Mail Tribune 100, May 21, 1921, continued
May 21, 1921, continued
MISS VERA ROUNDTREE EXPRESSES APPRECIATION OF WORKING GIRLS
The series of complimentary luncheons which have been given for the business women of Medford this week by the different churches of the city ended with a rally and dinner at the Christian church Friday evening. The dinner was served at 6 o’clock by the Baptist ladies under the supervision of Mrs.
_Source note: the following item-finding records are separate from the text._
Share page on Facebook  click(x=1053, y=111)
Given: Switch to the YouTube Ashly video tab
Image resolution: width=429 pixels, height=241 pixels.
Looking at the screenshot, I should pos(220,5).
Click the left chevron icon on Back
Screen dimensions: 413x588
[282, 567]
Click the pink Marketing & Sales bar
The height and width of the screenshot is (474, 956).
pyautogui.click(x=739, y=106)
B. H. Bryant.
The high school orchestra under the direction of Miss Louise Wolff, furnished delightful music during the dinner hour interspersed with vocal solos by Mrs. Billie Rippy, Miss Edna Steiner and Mrs. Frederick Leach. After a short talk by Mrs. Ethel Evans-Lewis the girls marched to the tabernacle in a body where seats had been reserved for them. During the opening service at the tabernacle Miss Vera Roundtree expressed the appreciation and thanks of the working women and girls to those who helped to make the luncheons and dinner possible as follows:
“The young women of Medford, the working girls and business women, who for the past week have been the recipients of the splendid hospitality of the ladies of the different churches and of Mrs. Lewis, have requested me to express the sincere thanks of all of them. They wish, and I wish that there were some other way of expressing our gratitude besides the cold formality of stereotyped words, and we hope that all of those who did so much to create in our hearts the real spirit of friendship and service will realize the sincerity of our appreciation and good-will.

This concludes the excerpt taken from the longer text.